The discussion was balanced between talking about race relations in the U.S., writing and the personal experiences of Ta-Nehisi Coates. On the first topic, Mr. Coates talked about how his views and experiences have grown and evolved since he began writing, and how he now realizes how important the black experience was to America. The African American experience, from 250 years of slavery to 150 of freedom, was vital in building the nation and enriching white America, and if you take it away from the American experience it ceases to be the American experience. He also discussed his relative optimism for the direction in which race relations were improving in this country. When asked about redlining and gentrification, he explained that all these interconnected issues essentially boil down to theft. When you need a baseline of money to improve your life, but you can’t because that basic income was stolen via the system of slavery, you can’t improve your life. This is compounded by the issue of having a network of only people who were stolen from, due to segregation. He used the analogy of having your couch and t.v. stolen, but you can’t go sit on your neighbor’s couch to watch t.v., because they were also stolen from. Only with an intentional effort to redistribute what was stolen can we end the economic aspect of race relations.

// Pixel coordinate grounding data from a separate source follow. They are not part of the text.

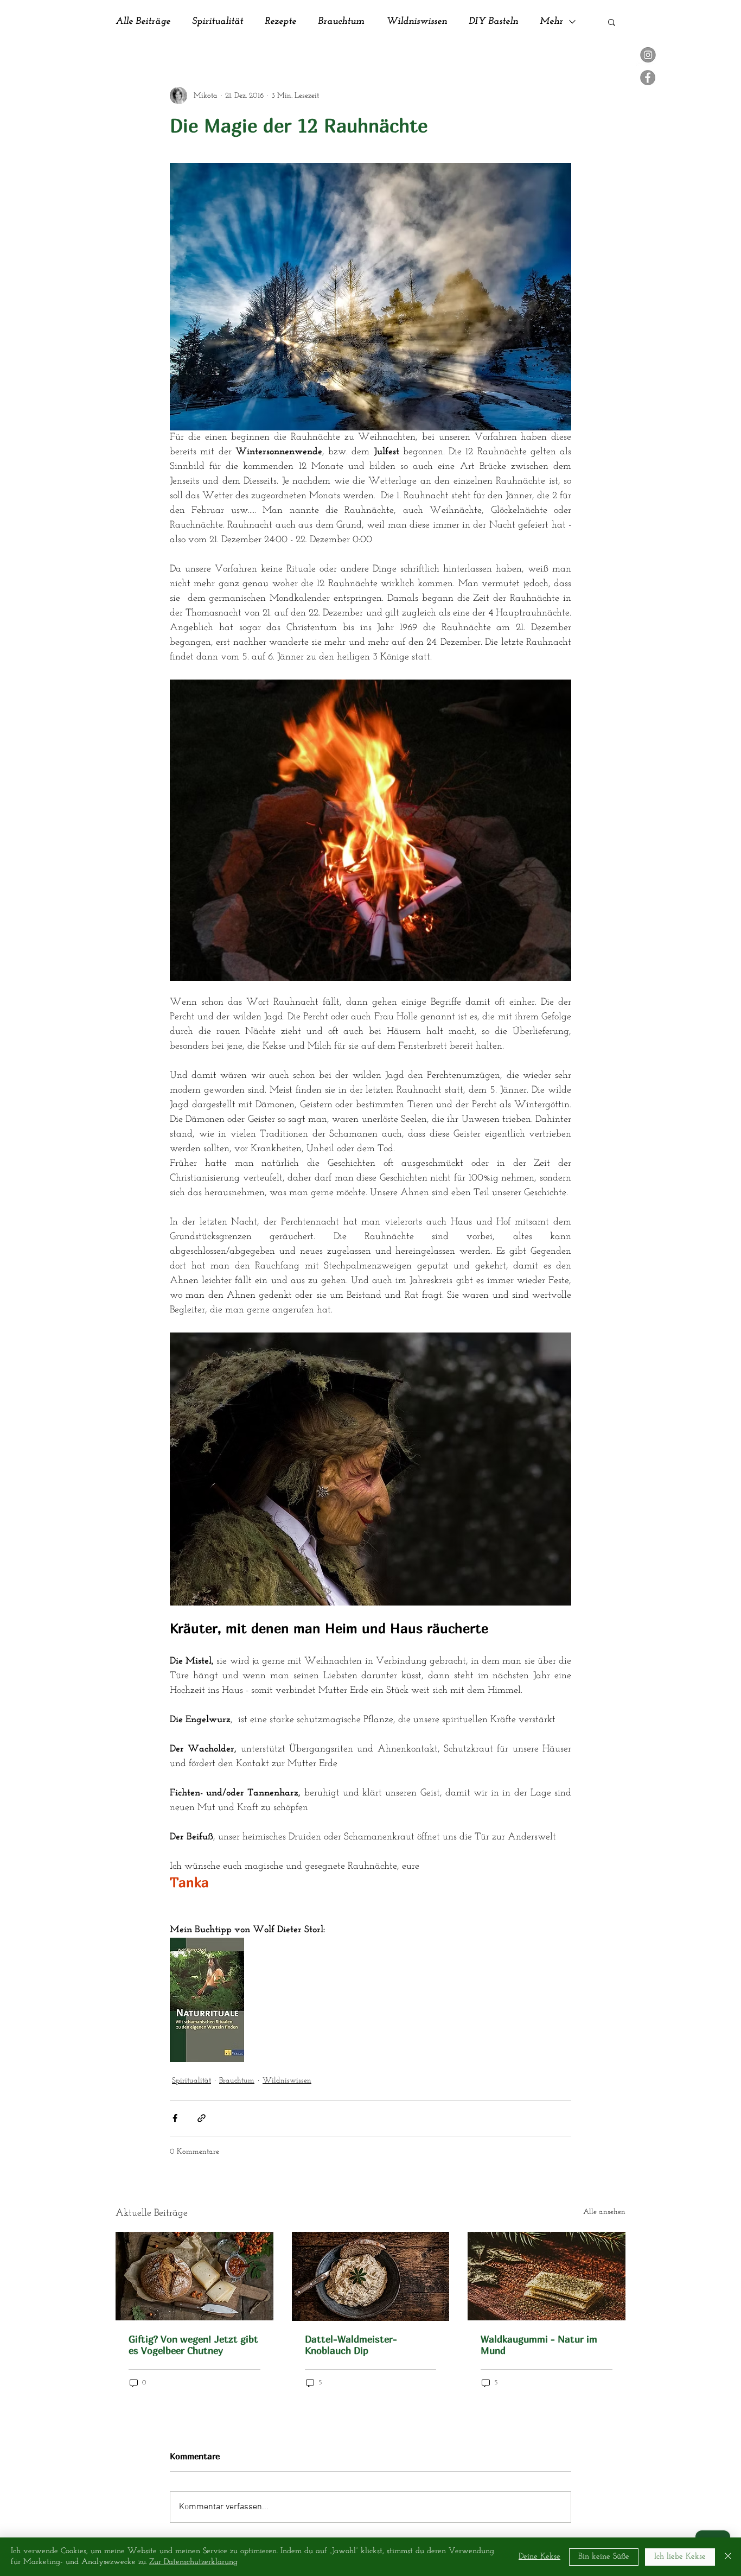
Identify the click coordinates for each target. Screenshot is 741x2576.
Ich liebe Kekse (680, 2557)
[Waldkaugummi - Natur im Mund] (546, 2276)
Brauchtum (341, 22)
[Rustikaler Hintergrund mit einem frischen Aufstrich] (371, 2276)
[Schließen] (727, 2556)
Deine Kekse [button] (539, 2557)
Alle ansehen (604, 2212)
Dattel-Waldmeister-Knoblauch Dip (351, 2344)
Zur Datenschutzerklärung (193, 2562)
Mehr (551, 22)
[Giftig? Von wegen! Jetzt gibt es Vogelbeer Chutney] (194, 2276)
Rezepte (280, 22)
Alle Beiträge (143, 22)
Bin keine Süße (603, 2557)
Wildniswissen (416, 22)
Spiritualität (217, 22)
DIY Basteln (493, 22)
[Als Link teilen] (201, 2118)
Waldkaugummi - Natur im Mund (539, 2344)
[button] (611, 21)
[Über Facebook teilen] (175, 2118)
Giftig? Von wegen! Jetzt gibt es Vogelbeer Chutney (193, 2344)
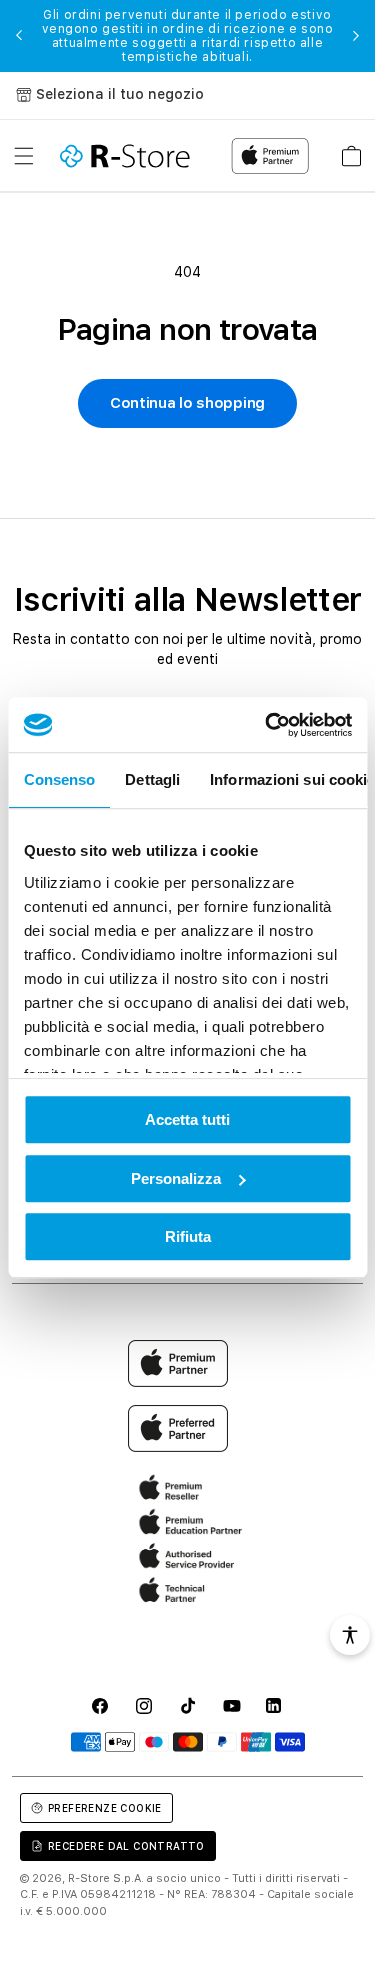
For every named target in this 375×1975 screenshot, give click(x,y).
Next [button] (356, 36)
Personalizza (176, 1178)
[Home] (125, 156)
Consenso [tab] (59, 779)
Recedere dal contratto (126, 1846)
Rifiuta (188, 1236)
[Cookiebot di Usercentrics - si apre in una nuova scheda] (267, 725)
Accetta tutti (187, 1119)
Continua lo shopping (187, 403)
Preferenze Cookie (105, 1808)
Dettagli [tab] (152, 779)
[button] (24, 156)
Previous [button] (19, 36)
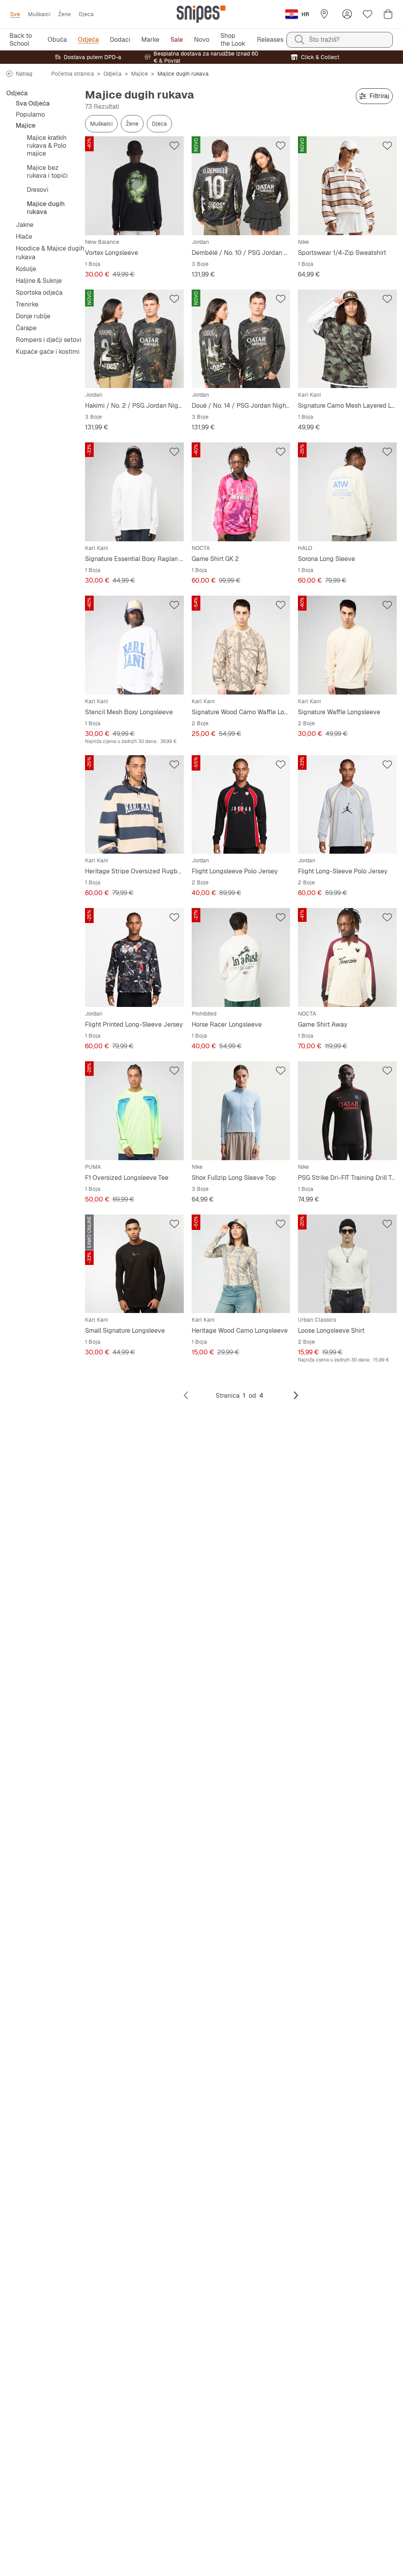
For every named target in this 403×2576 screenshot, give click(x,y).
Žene (132, 123)
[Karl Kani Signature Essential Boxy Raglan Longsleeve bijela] (134, 491)
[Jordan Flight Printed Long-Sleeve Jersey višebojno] (134, 957)
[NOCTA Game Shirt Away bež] (347, 957)
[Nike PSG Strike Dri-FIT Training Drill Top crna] (347, 1110)
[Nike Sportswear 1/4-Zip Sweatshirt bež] (347, 185)
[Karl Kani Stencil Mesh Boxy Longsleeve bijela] (134, 645)
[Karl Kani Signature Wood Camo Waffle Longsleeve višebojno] (241, 645)
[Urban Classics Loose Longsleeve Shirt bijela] (347, 1264)
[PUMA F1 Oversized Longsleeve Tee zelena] (134, 1110)
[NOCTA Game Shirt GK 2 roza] (241, 491)
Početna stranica (72, 73)
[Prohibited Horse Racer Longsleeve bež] (241, 957)
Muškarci (101, 123)
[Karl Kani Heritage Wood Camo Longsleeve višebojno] (241, 1264)
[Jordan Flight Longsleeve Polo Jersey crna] (241, 804)
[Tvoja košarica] (388, 14)
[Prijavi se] (347, 14)
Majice (139, 73)
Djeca (159, 123)
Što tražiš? (324, 39)
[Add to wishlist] (174, 145)
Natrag (24, 73)
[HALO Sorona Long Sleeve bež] (347, 491)
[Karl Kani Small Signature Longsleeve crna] (134, 1264)
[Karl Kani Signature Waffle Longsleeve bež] (347, 645)
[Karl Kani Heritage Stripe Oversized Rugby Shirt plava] (134, 804)
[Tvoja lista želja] (367, 14)
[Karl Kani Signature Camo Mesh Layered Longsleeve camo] (347, 339)
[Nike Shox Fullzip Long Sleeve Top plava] (241, 1110)
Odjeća (113, 73)
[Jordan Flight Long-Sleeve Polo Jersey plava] (347, 804)
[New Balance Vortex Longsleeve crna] (134, 185)
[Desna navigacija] (296, 1395)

On writing, Coates discussed the processes his books went through before publishing. He said that when people praise his books, it’s like when people praise your kids. You nod, and think of all the times they’ve misbehaved getting to this point. Writing was difficult, and you can’t write something that you hope will be the National Book Award Winner, because odds are it won’t. Rather, you have to write something that needs to be written. He also described his struggles with the book that is set to come out soon, “The Water Dancer” which he began even before he wrote Between the World and Me. He described sending it off to the publisher, and getting a two thousand word response which boiled down to “Bruh, this ain’t it.” He re-wrote the book, and sent it back in, only to have his editor come over to his house to talk with him, a conversation which boiled down to “Bruh, this ain’t it.” He then rewrote all the whole four hundred page novel, which he hopes to be his entrance to the world of fiction.

 

Overall, Mr. Coates talk impacted deeply the students who attended, as his speaking’s greatest value was the way he thought on stage. When asked a question, he didn’t just make some sort of grand pronouncement, but rather walked the audience through his process, in a way that was relatable and simple. Those who attended this talk will not forget the impact that he has had on us, and appreciate the greater understanding of issues which face our country today.